Monique Porter slides her foot cautiously into the virgin snow of a meadow along the Crater Lake rim, unconvinced the borrowed snowshoes will buoy her in the sea of white.
Looking down, the former Virginian and recent Portlander initially isn’t sure following park Ranger Dave Grimes into the winter woods with these glorified plastic boards on her feet is the smartest decision of the day.
But then Porter looks up at the expansive views of Oregon’s most pristine of places. The snow clean enough to eat. The mountain hemlocks bowing under the weight of last night’s snow. And America’s deepest and cleanest lake at her feet, the bluest hue framed in white.
“The snowshoeing is a little difficult, but having the ranger and, oh, the views, make it,” Porter says.
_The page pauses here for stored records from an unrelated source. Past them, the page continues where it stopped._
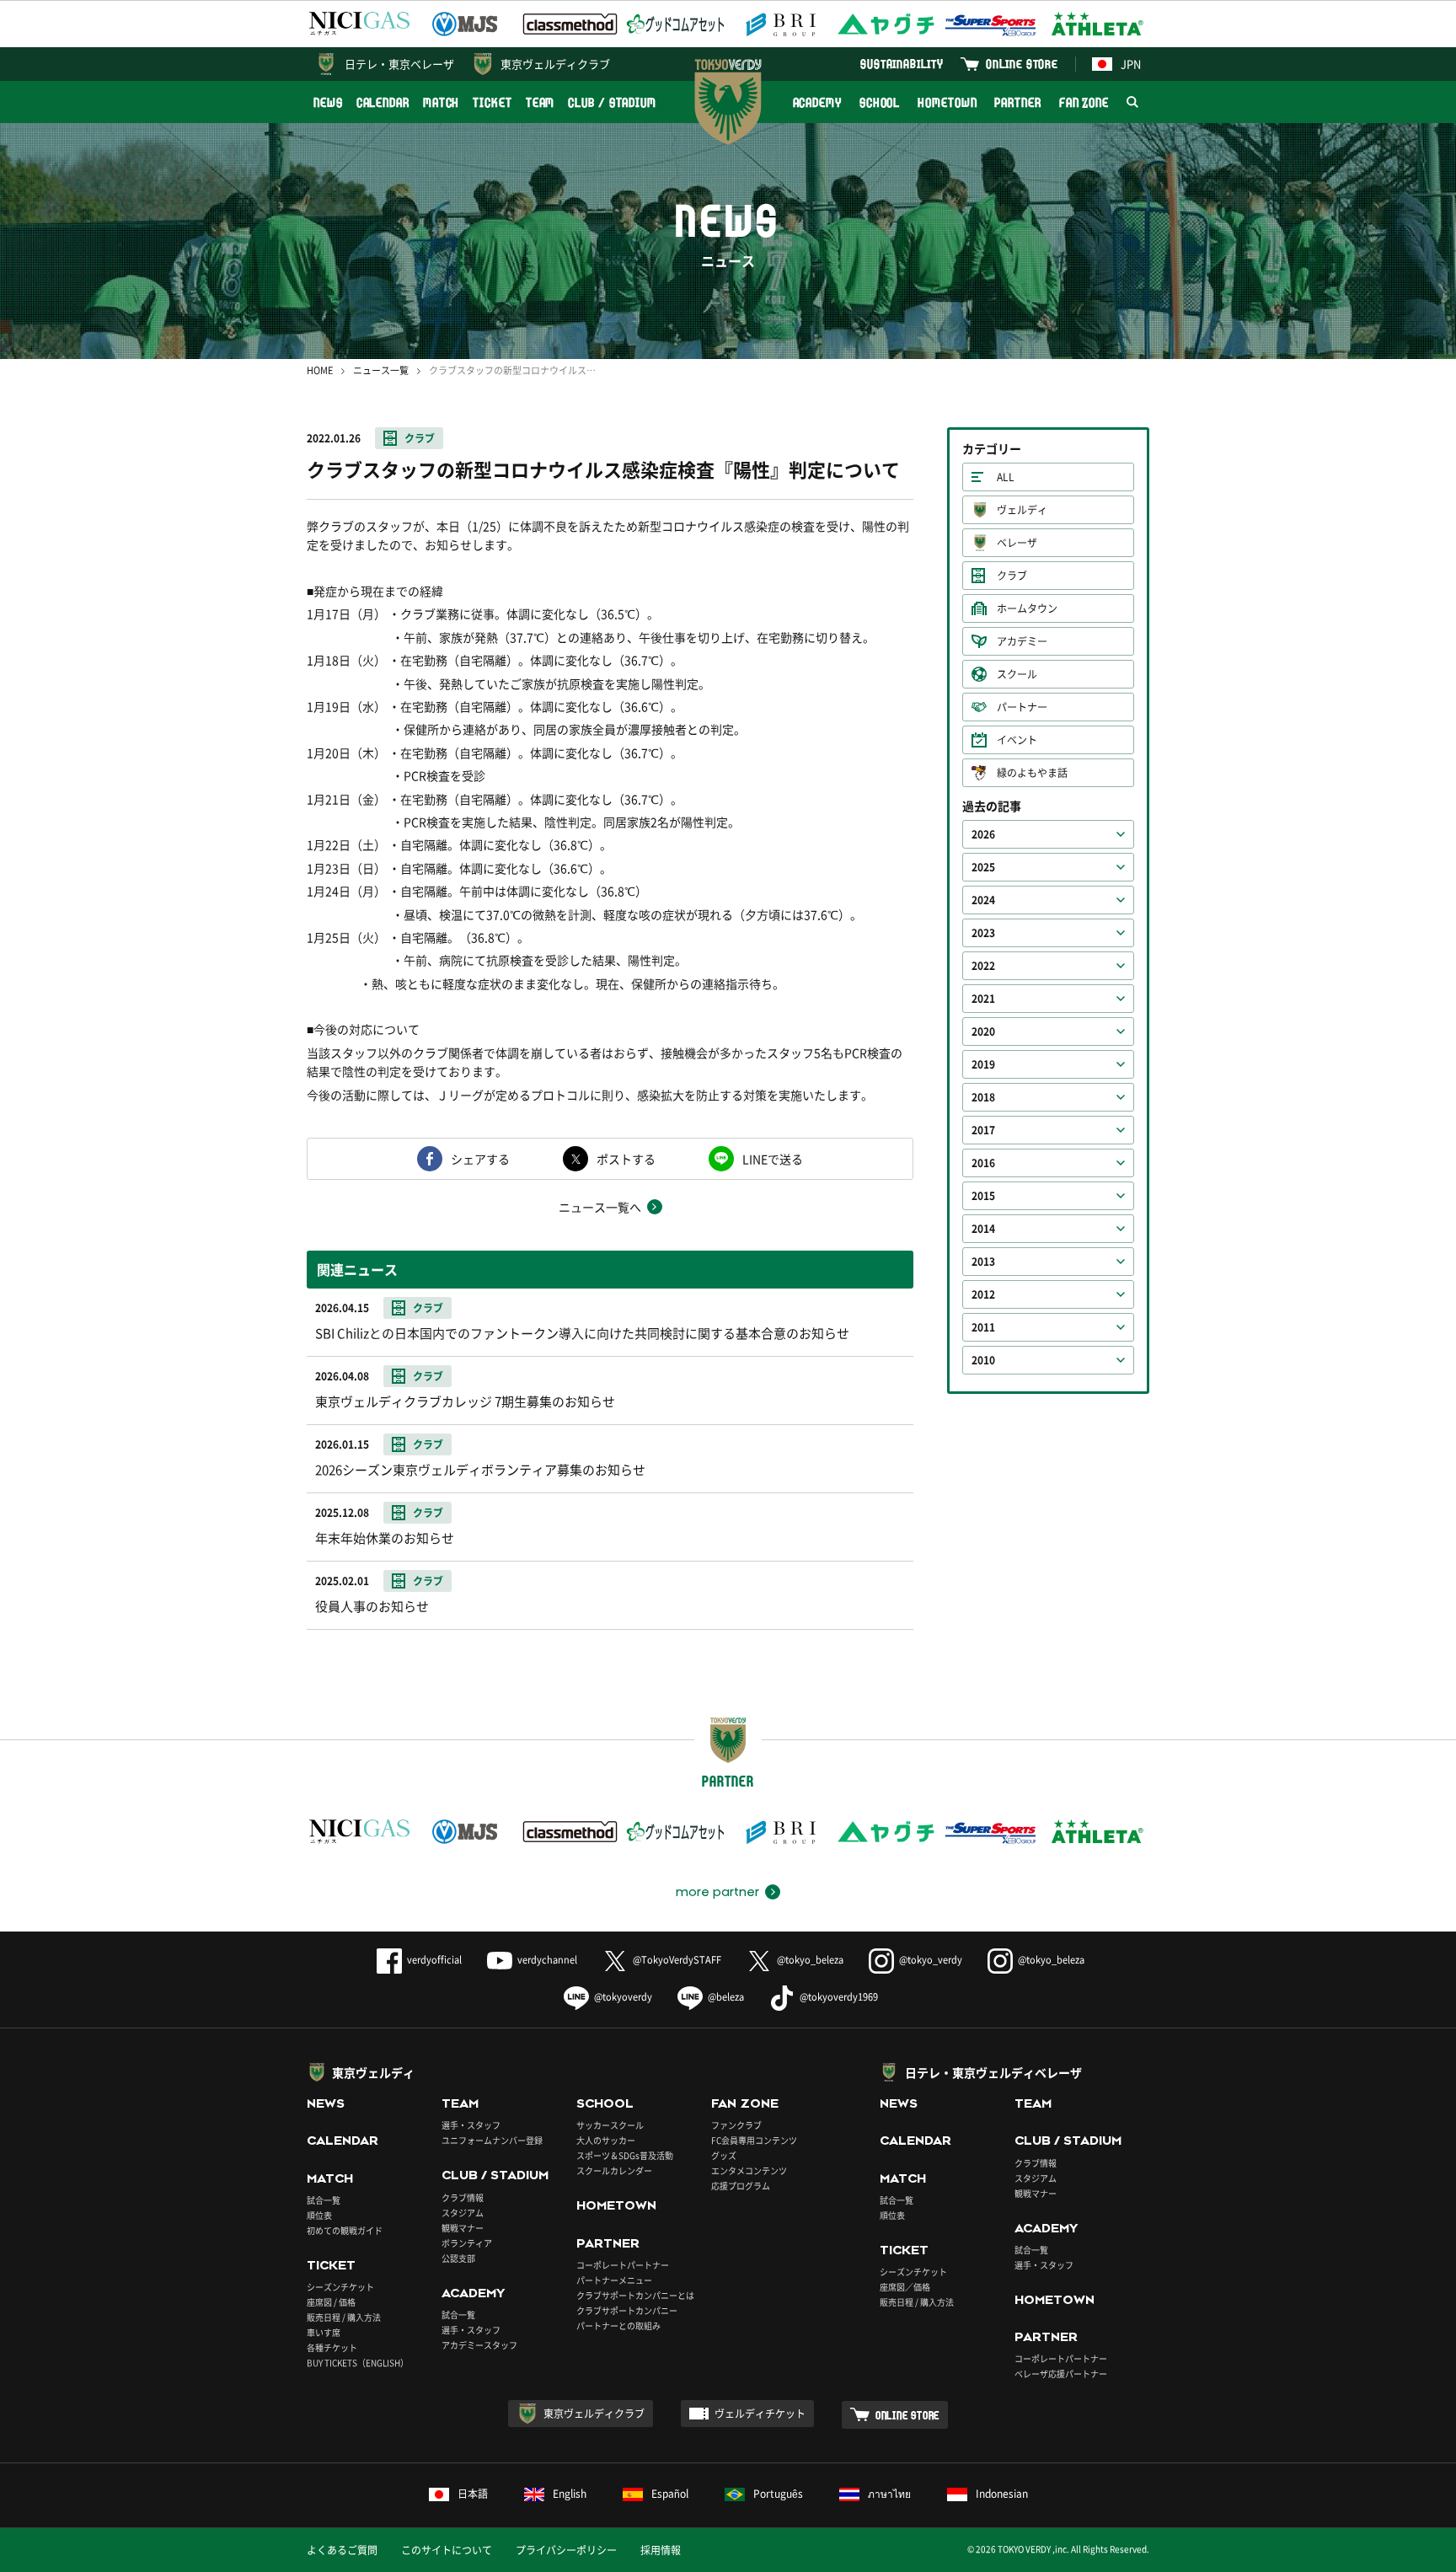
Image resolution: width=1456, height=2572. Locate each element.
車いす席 (323, 2332)
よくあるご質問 (342, 2550)
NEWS (328, 102)
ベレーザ (1017, 542)
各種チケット (332, 2347)
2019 (983, 1064)
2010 (983, 1360)
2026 (983, 834)
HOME (320, 370)
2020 (983, 1031)
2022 (983, 965)
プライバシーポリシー (566, 2550)
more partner (717, 1892)
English (569, 2493)
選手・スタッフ (471, 2125)
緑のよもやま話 (1032, 772)
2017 (983, 1130)
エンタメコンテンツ (749, 2170)
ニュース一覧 (381, 370)
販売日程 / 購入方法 (344, 2317)
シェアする (480, 1158)
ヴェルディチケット (760, 2413)
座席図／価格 (905, 2286)
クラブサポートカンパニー (626, 2310)
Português (778, 2493)
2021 (983, 998)
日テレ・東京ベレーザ (399, 64)
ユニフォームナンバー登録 (492, 2140)
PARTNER (1017, 102)
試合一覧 (323, 2200)
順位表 (319, 2215)
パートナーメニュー (614, 2280)
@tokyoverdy (623, 1997)
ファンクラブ (736, 2125)
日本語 (473, 2493)
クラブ (419, 438)
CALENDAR (383, 102)
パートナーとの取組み (618, 2325)
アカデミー (1022, 641)
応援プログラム (740, 2185)
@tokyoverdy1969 (839, 1997)
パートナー (1022, 707)
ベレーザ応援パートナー (1060, 2373)
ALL (1005, 477)
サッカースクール (610, 2125)
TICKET (492, 102)
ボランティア (467, 2243)
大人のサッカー (605, 2140)
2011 (983, 1327)
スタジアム (463, 2212)
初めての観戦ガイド (345, 2230)
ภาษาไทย (889, 2493)
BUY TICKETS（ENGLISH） (358, 2362)
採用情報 (660, 2550)
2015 (983, 1195)
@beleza (726, 1997)
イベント (1017, 739)
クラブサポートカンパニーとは (635, 2295)
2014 (983, 1228)
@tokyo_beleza (810, 1960)
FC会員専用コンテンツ (754, 2140)
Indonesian (1002, 2493)
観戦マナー (463, 2227)
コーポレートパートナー (622, 2265)
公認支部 (458, 2258)
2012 (983, 1294)
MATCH (441, 102)
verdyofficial (434, 1960)
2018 (983, 1097)
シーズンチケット (340, 2286)
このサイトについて (446, 2550)
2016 (983, 1163)
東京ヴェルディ (373, 2072)
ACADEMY (817, 102)
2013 (983, 1261)
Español (669, 2493)
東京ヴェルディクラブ (555, 64)
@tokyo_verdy (930, 1960)
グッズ (723, 2155)
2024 (983, 900)
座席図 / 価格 (331, 2302)
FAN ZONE (1084, 102)
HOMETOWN (947, 102)
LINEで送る (772, 1158)
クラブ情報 (463, 2197)
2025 (983, 867)
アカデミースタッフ (479, 2345)
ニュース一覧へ (600, 1206)
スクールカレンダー (614, 2170)
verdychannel (547, 1960)
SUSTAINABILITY (902, 63)
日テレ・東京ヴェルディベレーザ (993, 2072)
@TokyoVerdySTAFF (677, 1960)
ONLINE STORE (1022, 63)
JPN (1131, 64)
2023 (983, 932)
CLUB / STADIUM (612, 102)
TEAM (540, 102)
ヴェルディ (1022, 509)
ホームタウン (1027, 608)
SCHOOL (879, 102)
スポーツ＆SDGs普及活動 (624, 2155)
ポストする (626, 1158)
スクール (1017, 674)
It’s definitely the way to see this beautiful place in winter.”
Crater Lake National Park’s ranger-led snowshoe hikes are one of the best ways to experience in winter chunks of the 93 percent of the park that isn’t deep blue.
The free, ranger-led hikes leave Rim Village at 1 p.m. each Saturday and Sunday through April. During the holidays, the treks are offered daily through Jan. 6, except for Christmas. No previous snowshoe experience is required, and even the snowshoes are free to use, although it still costs $15 per carload to enter the park in winter.
Reservations are suggested by calling the park at 541-594-3100.
The rangers lead snowshoers out of the Rim Village parking lot and into areas of the park best seen with plastic shoes strapped to your feet.
“You can drive up in your car and see the lake from Rim Village,” Grimes says. “But to get a sense of winter conditions, you got to get out on snowshoes. Even a few steps out of the parking lot is a totally different experience. You see a lot more when you get out beyond the plowed road.”
Grimes is in his 13th year of guiding snowshoers at Crater Lake, mixing in moderately strenuous hiking with a collage of deep-dives into the world of the high-elevation Cascades in winter.
Last Saturday, Grimes led his charges off-trail through groves of mountain hemlocks that deal with the 43-feet of annual winter snow by bending like warm spaghetti under the white weight and past Shasta fir trees with rich chartreuse lichen clinging to their bark just above the snow line.
He points out fresh tracks of ground squirrels and vole-seeking pine martens scratched into the inch of snow that had fallen the night before.
“It’s amazing how many species not only survive but thrive in winter here,” Grimes says.
Grimes broke up the hike by adding in some penguin-esque belly slides down a sharp, snowy slope.
The two-hour hike is half trekking, half discussion about the park in winter, allowing hikers to catch their breath and rehydrate.
Kids younger than 8 are asked to stay away. Other than that, the rangers cast a wide net.
“We say that if you can walk, you should be able to snowshoe,” Grimes says. “It is fairly strenuous, though. But for most Americans who are in decent physical shape, they can do just fine.”
One of those such Americans is Joshua Healy, who lives just down the road in Klamath Falls but took in the park from snowshoes for the first time Saturday during this year’s inaugural hike.
“I live so close to Crater Lake that I come up here a lot but never tried this,” Healy says.
“It was just about what I thought it was. And I didn’t fall.”
Grimes says he chooses his routes quite randomly, depending upon the weather, the snow conditions and the people in the group. Each hike is different, especially when led by other rangers or volunteer guides.
“It’s always a different experience,” Grimes says. “But you can only go as fast and as far as the slowest person in the group.”
Saturday’s hike criss-crossed through meadows and hemlock stands before a string of impromptu switchbacks brought Grimes’ team to the hike’s piece de resistance — a view of Crater Lake under a warm winter sun.
Spoiler alert: The Crater Lake snowshoe hike doesn’t come with any guarantee that you’ll even see the lake.
“I hope you guys realize how lucky you are to be here on a warm, calm, sunny day,” Grimes says. “Half the time in the winter and spring, you can’t see the lake through the clouds and the fog. So in half of my snowshoe hikes, the only view you get of Crater Lake is of this photograph I carry in my backpack.”